I suspect this reloading of profiles from the core snap has something to do with the failure.

Oct 11 21:46:42 ubuntu systemd[1]: Mounting Mount unit for core, revision 5548...
Oct 11 21:46:42 ubuntu systemd[1]: Mounted Mount unit for core, revision 5548.
Oct 11 21:46:43 ubuntu snapd[745]: backend.go:303: cannot create host snap-confine apparmor configuration: cannot synchronize snap-confine apparmor profile: open /var/lib/snapd/apparmor/profiles/snap-confine.core.5548.7GMky4P363H7~: no such file or directory
Oct 11 21:46:43 ubuntu audit[1095]: AVC apparmor="STATUS" operation="profile_load" profile="unconfined" name="snap-update-ns.core" pid=1095 comm="apparmor_parser"
Oct 11 21:46:43 ubuntu kernel: audit: type=1400 audit(1539294403.064:14): apparmor="STATUS" operation="profile_load" profile="unconfined" name="snap-update-ns.core" pid=1095 comm="apparmor_parser"
Oct 11 21:46:43 ubuntu audit[1097]: AVC apparmor="STATUS" operation="profile_load" profile="unconfined" name="snap.core.hook.configure" pid=1097 comm="apparmor_parser"
Oct 11 21:46:43 ubuntu kernel: audit: type=1400 audit(1539294403.148:15): apparmor="STATUS" operation="profile_load" profile="unconfined" name="snap.core.hook.configure" pid=1097 comm="apparmor_parser"

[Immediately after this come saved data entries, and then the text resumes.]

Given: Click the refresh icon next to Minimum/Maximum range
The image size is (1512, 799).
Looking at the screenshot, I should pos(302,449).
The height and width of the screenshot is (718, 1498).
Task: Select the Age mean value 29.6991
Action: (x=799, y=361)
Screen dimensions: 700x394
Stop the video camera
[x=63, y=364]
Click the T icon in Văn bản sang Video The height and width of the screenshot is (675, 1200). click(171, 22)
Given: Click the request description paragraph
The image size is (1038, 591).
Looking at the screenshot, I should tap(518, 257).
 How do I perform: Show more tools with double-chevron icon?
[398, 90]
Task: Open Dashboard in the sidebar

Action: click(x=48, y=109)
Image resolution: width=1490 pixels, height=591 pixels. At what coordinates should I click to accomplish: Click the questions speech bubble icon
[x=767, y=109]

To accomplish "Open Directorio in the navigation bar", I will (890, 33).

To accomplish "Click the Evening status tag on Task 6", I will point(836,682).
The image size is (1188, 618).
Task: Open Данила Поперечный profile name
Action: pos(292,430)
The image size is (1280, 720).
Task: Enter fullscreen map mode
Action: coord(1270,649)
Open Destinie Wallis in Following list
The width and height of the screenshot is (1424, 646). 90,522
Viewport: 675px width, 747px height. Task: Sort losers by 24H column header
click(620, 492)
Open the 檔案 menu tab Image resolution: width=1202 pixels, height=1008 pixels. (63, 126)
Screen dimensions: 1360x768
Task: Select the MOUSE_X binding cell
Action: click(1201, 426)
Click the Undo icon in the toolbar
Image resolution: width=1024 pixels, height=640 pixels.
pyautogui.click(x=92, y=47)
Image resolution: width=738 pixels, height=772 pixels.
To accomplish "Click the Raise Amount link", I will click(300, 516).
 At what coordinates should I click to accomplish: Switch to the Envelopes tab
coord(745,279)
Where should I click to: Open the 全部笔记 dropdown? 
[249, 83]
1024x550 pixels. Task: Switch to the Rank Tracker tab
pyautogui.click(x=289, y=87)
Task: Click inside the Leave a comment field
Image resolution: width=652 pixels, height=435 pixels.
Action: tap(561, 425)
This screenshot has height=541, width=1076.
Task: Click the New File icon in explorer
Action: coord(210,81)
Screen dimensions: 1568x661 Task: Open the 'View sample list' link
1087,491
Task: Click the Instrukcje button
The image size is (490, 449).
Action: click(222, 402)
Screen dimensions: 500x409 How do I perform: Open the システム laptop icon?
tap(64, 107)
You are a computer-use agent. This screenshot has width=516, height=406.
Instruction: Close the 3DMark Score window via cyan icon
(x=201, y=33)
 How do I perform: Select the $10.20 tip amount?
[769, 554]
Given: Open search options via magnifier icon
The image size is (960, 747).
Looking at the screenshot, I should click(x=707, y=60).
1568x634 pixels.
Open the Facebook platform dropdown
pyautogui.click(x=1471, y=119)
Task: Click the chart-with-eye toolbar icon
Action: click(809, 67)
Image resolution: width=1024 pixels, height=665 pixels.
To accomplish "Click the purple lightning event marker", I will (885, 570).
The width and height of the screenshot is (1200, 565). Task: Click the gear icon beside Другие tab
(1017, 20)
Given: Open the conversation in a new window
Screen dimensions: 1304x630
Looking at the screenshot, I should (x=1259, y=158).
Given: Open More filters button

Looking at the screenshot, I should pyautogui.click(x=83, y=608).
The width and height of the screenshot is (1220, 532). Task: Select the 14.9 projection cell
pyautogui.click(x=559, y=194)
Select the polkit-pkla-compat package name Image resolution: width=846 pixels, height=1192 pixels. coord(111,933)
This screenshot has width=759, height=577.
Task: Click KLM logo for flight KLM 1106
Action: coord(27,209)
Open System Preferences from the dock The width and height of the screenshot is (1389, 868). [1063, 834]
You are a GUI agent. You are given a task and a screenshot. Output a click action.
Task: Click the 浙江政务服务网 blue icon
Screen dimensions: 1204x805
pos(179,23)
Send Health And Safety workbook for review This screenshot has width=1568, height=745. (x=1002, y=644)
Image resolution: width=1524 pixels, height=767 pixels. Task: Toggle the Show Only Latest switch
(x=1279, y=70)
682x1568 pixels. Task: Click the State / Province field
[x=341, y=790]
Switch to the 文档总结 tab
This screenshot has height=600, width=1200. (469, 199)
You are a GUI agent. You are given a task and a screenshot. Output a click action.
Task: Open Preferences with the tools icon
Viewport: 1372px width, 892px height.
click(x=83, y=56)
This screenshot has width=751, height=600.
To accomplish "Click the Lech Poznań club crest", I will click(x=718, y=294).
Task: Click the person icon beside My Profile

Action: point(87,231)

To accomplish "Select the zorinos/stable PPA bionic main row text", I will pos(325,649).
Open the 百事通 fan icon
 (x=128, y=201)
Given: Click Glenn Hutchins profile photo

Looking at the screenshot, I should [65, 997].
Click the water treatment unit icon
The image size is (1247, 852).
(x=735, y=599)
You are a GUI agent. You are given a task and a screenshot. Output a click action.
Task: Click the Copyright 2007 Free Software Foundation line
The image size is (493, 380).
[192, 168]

I reproduced the issue and came up with a workaround:

https://github.com/snapcore/snapd/pull/5974

The workaround may need additional fix for an unexpected situation (where we need to reload snap-confine's apparmor profile after generating the overlayfs snippet). I'm investigating that now.

I believe that the pull request referenced above is sufficient to fix this issue. Nothing else has to change.

Just as information to put here. A change to overlayroot like below actually does make the /proc/<pid>/mountinfo table in line with what snapd is expecting. I've verified that such an initramfs does have snaps seemingly working.

--- /usr/share/initramfs-tools/scripts/init-bottom/overlayroot.dist 2018-10-12 15:40:11.248597288 +0000
+++ /usr/share/initramfs-tools/scripts/init-bottom/overlayroot 2018-10-12 15:43:42.593948397 +0000
@@ -686,7 +686,9 @@
    workdir="$_RET"
    mount_opts="${mount_opts},workdir=$workdir"
   fi
- clean_path "${mount_opts} overlayroot ${ROOTMNT}"
+ # root_rw is /media/root-rw, and its value here is passed as
+ # the source (fs_spec) to 'mount'.
+ clean_path "${mount_opts} $root_rw ${ROOTMNT}"
   mount_opts="$_RET"
   ;;
  aufs)

lots of discussion in irc https://irclogs.ubuntu.com/2018/10/12/%23snappy.html#t13:49

This is reported fixed in snapd 2.35.5+18.10 which was uploaded under SRU bug 1786438.